In Norman-Bradford, the claimant, a para-educator, sustained a compensable accidental injury while working for Baltimore County Public Schools, and was awarded workers’ compensation benefits for causally related injuries to the back, neck, right foot, hip, knee, wrist, psychiatric, and fibromyalgia. The claimant also applied for accidental disability retirement benefits from the Maryland State Retirement and Pension System (SRPS), but was granted an ordinary disability retirement instead. Baltimore County petitioned the Maryland Workers’ Compensation Commission to offset the claimant’s ordinary disability retirement benefits against her workers’ compensation benefits, citing the statutory offset provision in Labor and Employment Section 9–610(a)(1). The Commission ruled that offset did not apply, while the circuit reversed on appeal. The issue then came before the Court of Special Appeals.
On appeal, the claimant’s argument was two-fold: first, that Section 29-118 of the State Personnel and Pension Article governed the claimant’s rights regarding an offset; and second, that the ordinary disability benefits and workers’ compensation benefits awarded did not constitute “similar benefits” even if LE Section 9-610 did apply.
In drafting the court’s opinion, Judge Nazarian quickly discounted the claimant’s first argument by citing the specific language from SP Section 29-118(a)(2)(i)(2), which confirms that a former school employee who receives a disability retirement benefit is excluded from coverage under the statute and is subject to Section 9-610.
In addressing the second of the two arguments, Judge Nazarian provided a thorough analysis of the implications stemming from both the Zakwieia and Reger cases. In doing so, Judge Nazarian provided the relatively simple observation: “When benefits are not traceable to the same injury, they are dissimilar, and the statutory offset does not apply.” Turning his attention to the facts at hand, Judge Nazarian noted that the claimant applied for both accidental disability benefits and workers’ compensation benefits based on the same injury and physical incapacity.
While the claimant cited multiple maladies in her application for accidental disability retirement, including fibromyalgia, she specifically reported that she “’hadn’t been at work since the fall’” and couldn’t “‘move around as freely as [she’d] like without experiencing severe pain.’” In turn, the evidence presented to the Commission confirmed that the claimant was relatively fine and working full time prior to the accidental injury, but the injury “aggravated” her pre-existing fibromyalgia and caused prolonged symptoms.

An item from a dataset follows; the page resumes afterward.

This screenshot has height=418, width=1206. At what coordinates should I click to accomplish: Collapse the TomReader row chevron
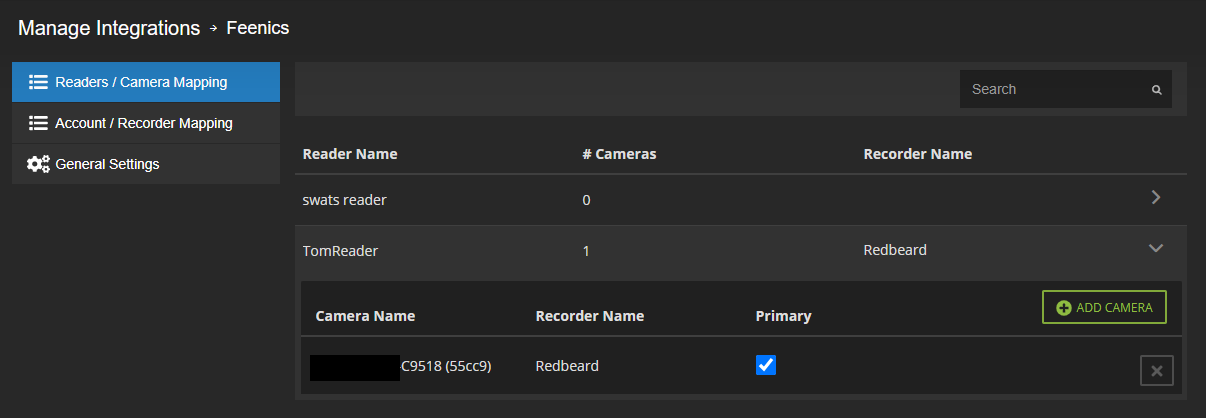pos(1156,248)
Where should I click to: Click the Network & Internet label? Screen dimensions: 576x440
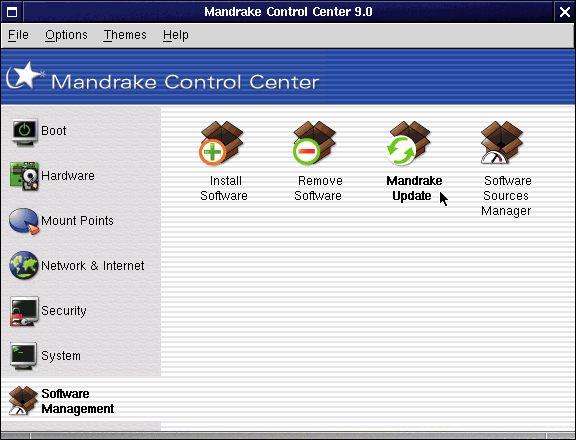click(93, 266)
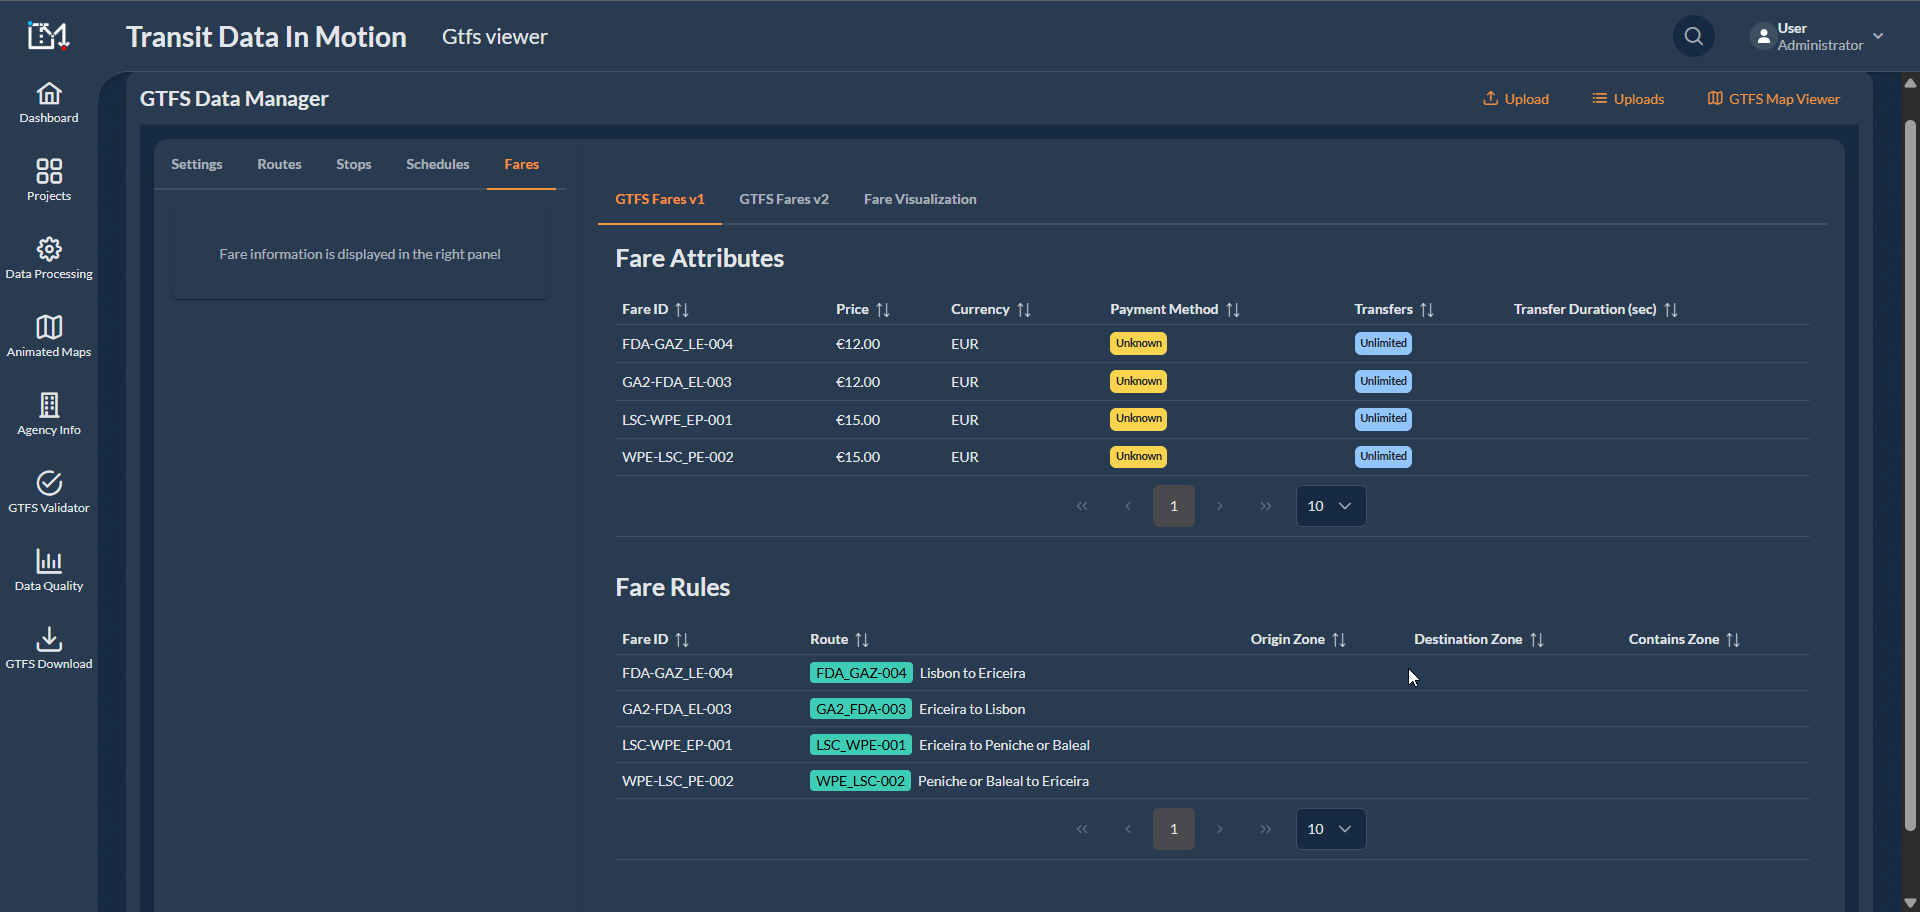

Because both sets of benefits were awarded for the same injuries and the same physical incapacity, the benefits were undeniably “similar.” The LE § 9-610 offset, therefore, applied.
With Norman-Bradford, the offset afforded under LE § 9-610 underwent another factually-intensive analysis. While the case did not establish any new precedent per se, the case is critical for practitioners to gain a better understanding of the intent behind the term “similar benefits.” Even if there is only a small overlap in the conditions cited in one’s application for accidental disability retirement benefits and workers’ compensation benefits, Maryland courts will find any benefits awarded “similar” under LE § 9-610 so long as the triggering incident for both claims was the same.